Task to carry out:
Answer these from the passage below about season three of "HSMTMTS":
1. What production are the theater kids putting on at the summer camp?
2. Where has Rodrigo's character been sent?
3. How long before SOUR debuted was season two released?

Passage for review:

Season three starts us off at a summer camp where Gina, E.J., Ricky and the rest of the East High theater kids are putting on a production of “Frozen.” Rodrigo’s character has been sent to California at this point and is now just a recurring character on the show (who can blame her though, really). 

To be fair, this is a kid’s show on Disney+, and I definitely don’t watch it because it’s a “good,” award-worthy show. To be honest, the only reason I came back for season three was to see Rodrigo and her character’s development. I think many viewers of “HSMTMTS” are fans of Rodrigo and have probably watched it for similar reasons. Especially during season two, which was released one week before SOUR debuted, I constantly saw posts on social media correlating Olivia in “HSMTMTS” and songs off the album, as well as the Olivia Rodrigo/Joshua Bassett/Sabrina Carpenter drama.

Recorded information:

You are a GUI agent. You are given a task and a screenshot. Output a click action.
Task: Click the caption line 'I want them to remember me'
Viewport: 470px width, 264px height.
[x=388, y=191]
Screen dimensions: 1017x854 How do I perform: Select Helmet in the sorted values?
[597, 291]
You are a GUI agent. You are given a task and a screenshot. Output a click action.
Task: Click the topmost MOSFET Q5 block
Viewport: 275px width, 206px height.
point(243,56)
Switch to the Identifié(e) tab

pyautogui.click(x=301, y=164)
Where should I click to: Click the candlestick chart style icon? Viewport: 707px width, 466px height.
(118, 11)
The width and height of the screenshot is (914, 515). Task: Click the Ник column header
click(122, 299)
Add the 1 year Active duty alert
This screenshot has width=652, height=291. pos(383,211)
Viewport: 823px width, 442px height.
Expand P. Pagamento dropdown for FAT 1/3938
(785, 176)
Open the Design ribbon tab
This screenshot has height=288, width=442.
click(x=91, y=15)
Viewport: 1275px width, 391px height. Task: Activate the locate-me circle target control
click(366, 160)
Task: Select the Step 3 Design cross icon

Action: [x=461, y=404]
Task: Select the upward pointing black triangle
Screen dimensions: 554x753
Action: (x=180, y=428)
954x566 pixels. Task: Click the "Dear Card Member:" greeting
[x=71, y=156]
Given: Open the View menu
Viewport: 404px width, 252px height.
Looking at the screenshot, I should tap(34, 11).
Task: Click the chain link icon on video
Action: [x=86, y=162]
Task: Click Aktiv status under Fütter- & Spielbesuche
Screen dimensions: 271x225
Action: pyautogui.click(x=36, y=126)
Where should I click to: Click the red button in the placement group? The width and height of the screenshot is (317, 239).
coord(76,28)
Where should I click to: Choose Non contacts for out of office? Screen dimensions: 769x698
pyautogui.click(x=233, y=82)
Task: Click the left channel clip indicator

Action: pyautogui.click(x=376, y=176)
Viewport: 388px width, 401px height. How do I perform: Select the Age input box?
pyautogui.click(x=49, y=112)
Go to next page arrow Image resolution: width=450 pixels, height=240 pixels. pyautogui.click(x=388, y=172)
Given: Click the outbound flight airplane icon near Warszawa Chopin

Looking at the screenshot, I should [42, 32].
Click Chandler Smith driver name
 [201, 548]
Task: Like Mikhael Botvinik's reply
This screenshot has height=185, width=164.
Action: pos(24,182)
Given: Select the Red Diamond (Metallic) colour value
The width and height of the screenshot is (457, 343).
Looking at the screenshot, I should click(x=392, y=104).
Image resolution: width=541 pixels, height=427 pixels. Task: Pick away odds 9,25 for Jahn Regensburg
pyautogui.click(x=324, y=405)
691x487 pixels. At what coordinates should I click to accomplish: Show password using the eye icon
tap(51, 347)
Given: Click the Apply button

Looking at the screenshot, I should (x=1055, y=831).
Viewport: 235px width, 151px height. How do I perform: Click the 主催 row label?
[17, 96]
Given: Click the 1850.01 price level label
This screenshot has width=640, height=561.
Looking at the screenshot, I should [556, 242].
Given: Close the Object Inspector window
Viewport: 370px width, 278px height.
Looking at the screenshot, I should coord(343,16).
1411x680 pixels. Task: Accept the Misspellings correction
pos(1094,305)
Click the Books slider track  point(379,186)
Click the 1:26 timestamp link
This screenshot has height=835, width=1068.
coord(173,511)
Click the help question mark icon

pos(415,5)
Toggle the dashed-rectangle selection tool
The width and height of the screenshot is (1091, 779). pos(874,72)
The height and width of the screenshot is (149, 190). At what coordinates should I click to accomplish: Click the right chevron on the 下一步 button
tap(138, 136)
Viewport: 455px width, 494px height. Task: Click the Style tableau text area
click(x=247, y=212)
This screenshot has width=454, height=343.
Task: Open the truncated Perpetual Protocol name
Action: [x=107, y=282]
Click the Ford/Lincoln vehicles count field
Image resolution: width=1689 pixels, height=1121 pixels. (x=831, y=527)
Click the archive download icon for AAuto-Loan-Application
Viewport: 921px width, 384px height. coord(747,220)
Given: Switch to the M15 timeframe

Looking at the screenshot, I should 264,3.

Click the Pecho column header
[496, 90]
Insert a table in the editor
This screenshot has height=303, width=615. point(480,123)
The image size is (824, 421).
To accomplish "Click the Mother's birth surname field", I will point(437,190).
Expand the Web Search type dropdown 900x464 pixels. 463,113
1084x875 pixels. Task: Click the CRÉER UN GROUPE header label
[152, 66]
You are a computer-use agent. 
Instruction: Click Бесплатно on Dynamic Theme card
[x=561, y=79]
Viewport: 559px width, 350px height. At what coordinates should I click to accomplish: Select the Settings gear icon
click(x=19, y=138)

Task output:
1. "Frozen."
2. California.
3. One week.